> [EXERCISE]
An exact transcription of the listing, without its images, is what the answer must contain.

> [DATA FOR ANALYSIS]
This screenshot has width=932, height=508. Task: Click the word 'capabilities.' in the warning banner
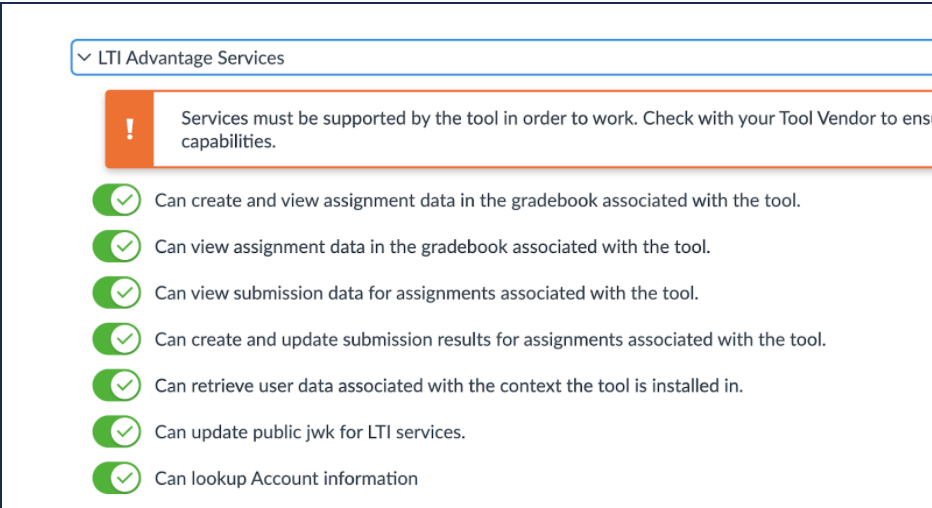pos(228,141)
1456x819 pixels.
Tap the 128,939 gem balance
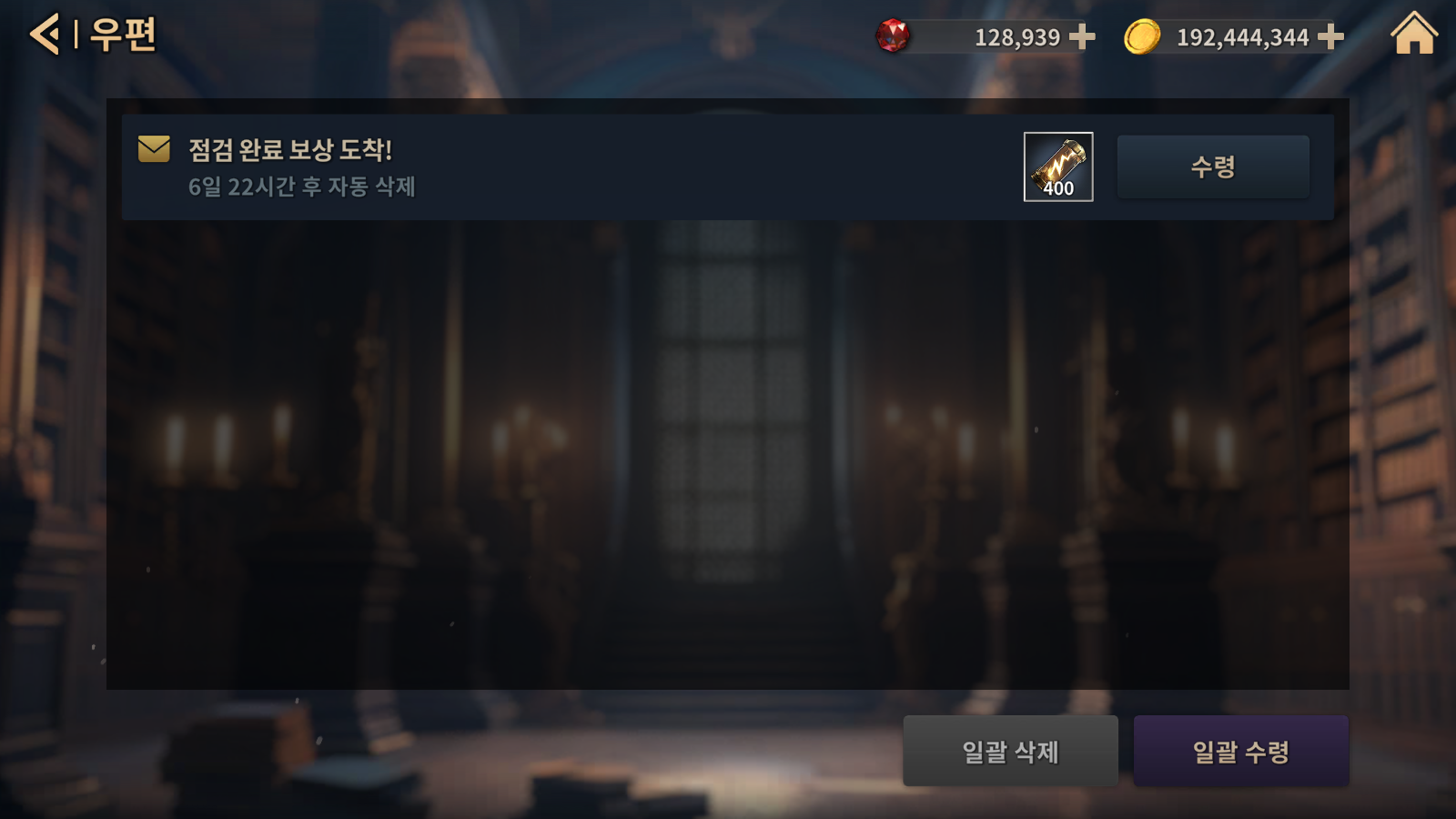[x=1017, y=37]
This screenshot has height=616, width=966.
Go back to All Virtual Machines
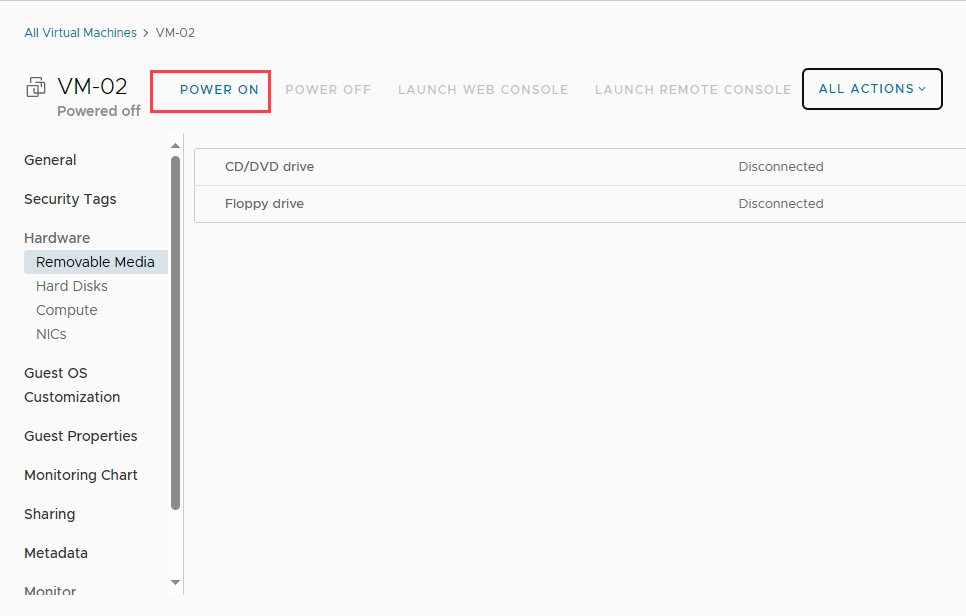[x=80, y=33]
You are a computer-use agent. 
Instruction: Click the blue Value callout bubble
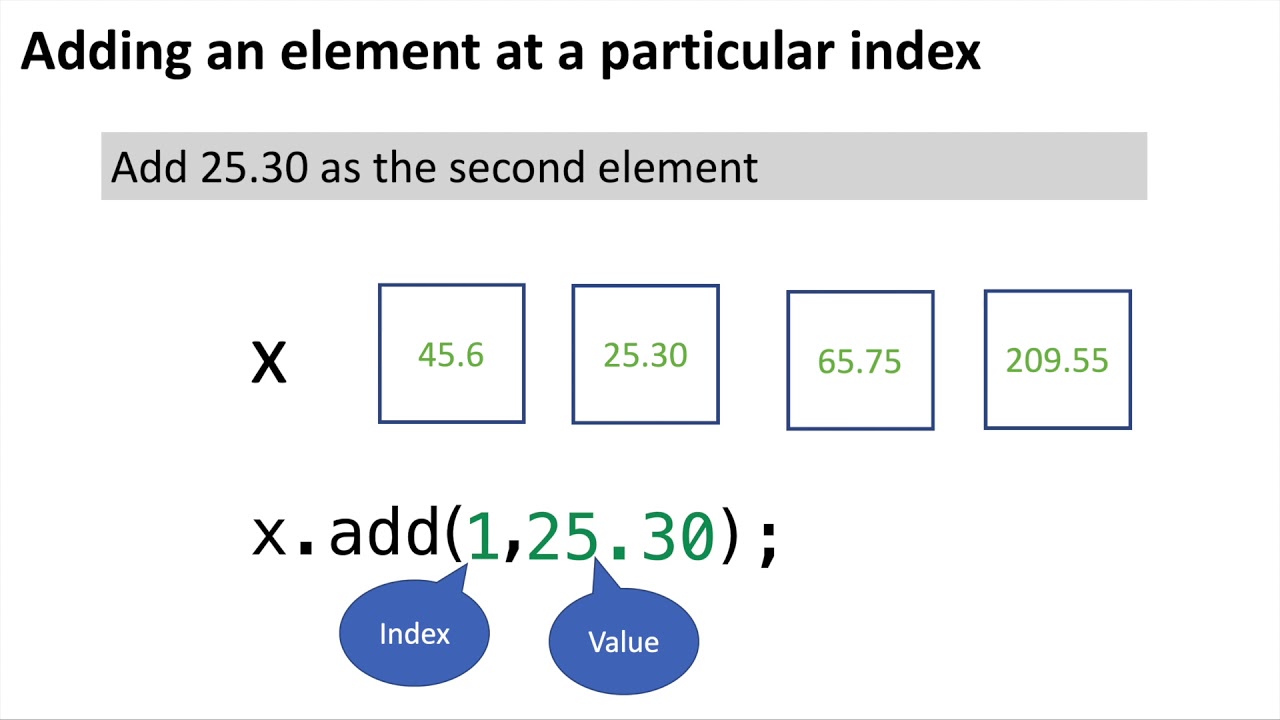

> [RESULT OF THIS EXERCISE]
This screenshot has width=932, height=508. Task: Click the word 'capabilities.' in the warning banner
pos(228,141)
1456x819 pixels.
Tap the 128,939 gem balance
[x=1017, y=37]
This screenshot has height=616, width=966.
Go back to All Virtual Machines
[x=80, y=33]
You are a computer-use agent. 
Instruction: Click the blue Value callout bubble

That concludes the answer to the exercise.